Hybrid Logical Clocks: Summary
This [paper](
https://cse.buffalo.edu/tech-reports/2014-04.pdf) focuses on the idea of time synchronization. They compare several different methods, and ultimately introduce a new one which they term "Hybrid Logical Clocks". While the original title of the paper is **"Logical Physical Clocks and Consistent Snapshots in Globally Distributed Databases"**, I find this a bit too wordy to say more than once.
# Some Background
## Physical Clocks and NTP
Many distributed systems developers might be tempted to just use the physical clock on your local host. However, as anyone who has actually tried this knows, there is often a significant drift between the clocks of any two systems, *especially* as they increase in distance. The [Network Time Protocol](
https://en.wikipedia.org/wiki/Network_Time_Protocol) (NTP) can usually keep nodes within ~10ms of each other, but that still leaves large windows of uncertainty when ordering events for, say, a video game. You also have to worry about things like leap seconds, or sysadmins changing the time on you.
## TrueTime
To try to address these problems, Google recently proposed a protocol called [TrueTime](
https://storage.googleapis.com/pub-tools-public-publication-data/pdf/45855.pdf) (PDF warning, I wasn't able to find a useful article elsewhere, see page 5). What this allows is for you to get a strict bounding on clock error by using a combination of GPS and local atomic clocks to synchronize a "global clock". The problem with this, of course, is that you need to have your own personal atomic clock. That is highly problematic for the average user. An alternative might be to have a receiver for some of the publicly-broadcasting atomic clocks and just store some offset to it, but this is also problematic because it both requires extra hardware and would reduce TrueTime's error guarantees.
So while this is helpful, it is not *generally* useful.
## Lamport Clocks
One of the earliest methods to address the problems of using physical time was the [Lamport Clock](
https://en.wikipedia.org/wiki/Lamport_timestamps) (LC). The idea here is to make a simple counter on each node. Start at 0, and with each event that node can see (purely local or otherwise), increment the counter. If it receives a message, that message will always come with LC timestamp from the originating node, and so you take max(yours, theirs) + 1 as your new LC time.
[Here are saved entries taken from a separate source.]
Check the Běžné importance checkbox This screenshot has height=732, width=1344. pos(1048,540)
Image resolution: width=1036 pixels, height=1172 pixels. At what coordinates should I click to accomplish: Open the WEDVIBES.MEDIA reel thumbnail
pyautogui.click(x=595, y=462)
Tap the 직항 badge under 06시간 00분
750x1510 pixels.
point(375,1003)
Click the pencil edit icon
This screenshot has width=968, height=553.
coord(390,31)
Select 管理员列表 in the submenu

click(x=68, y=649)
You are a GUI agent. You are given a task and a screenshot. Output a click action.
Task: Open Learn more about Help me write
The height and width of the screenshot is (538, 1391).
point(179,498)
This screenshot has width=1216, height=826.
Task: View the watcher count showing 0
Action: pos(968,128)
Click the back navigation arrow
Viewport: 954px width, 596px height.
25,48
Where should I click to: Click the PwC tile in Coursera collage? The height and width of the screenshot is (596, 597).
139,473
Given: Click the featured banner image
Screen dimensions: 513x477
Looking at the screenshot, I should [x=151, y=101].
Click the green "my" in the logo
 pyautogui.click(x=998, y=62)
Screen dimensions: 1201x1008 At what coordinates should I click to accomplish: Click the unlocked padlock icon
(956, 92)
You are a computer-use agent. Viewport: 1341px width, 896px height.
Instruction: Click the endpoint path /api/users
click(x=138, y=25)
This makes two guarantees:
- Event $X$ **happens before** event $Y$ $\implies$ $X.lc < Y.lc$
- If $Y$ is directly related to event $X$, $X.lc < Y.lc$ $\implies$ $X$ **happens before** $Y$
- $Y$ is directly related to $X$ if they are a send/receive pair, or
- $Y$ is directly related to $X$ if they are directly next to each other on some node's timeline
Example: 
## Vector Clocks
[Vector Clocks](
https://en.wikipedia.org/wiki/Vector_clock) are an extension of Lamport Clocks which allows you to make strong guarantees about ordering.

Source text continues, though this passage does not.